**Task to complete**
Could you filter the data below down to the lines that hold the word "computer"?

(Pixel coordinate grounding data)
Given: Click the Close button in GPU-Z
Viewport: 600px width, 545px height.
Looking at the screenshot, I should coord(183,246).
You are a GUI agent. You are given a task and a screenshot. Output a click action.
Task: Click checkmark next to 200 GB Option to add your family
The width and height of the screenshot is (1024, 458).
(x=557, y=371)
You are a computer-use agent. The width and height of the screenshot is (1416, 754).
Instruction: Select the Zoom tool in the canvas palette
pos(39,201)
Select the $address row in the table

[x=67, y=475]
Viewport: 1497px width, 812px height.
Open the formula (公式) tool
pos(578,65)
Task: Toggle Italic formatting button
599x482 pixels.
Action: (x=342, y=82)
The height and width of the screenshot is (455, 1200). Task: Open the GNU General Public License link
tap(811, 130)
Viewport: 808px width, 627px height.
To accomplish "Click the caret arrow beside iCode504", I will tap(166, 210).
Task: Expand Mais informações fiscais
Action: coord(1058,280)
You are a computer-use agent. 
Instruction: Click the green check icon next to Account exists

**Answer to this task**
You are a computer-use agent. The width and height of the screenshot is (1416, 754).
You are a computer-use agent. 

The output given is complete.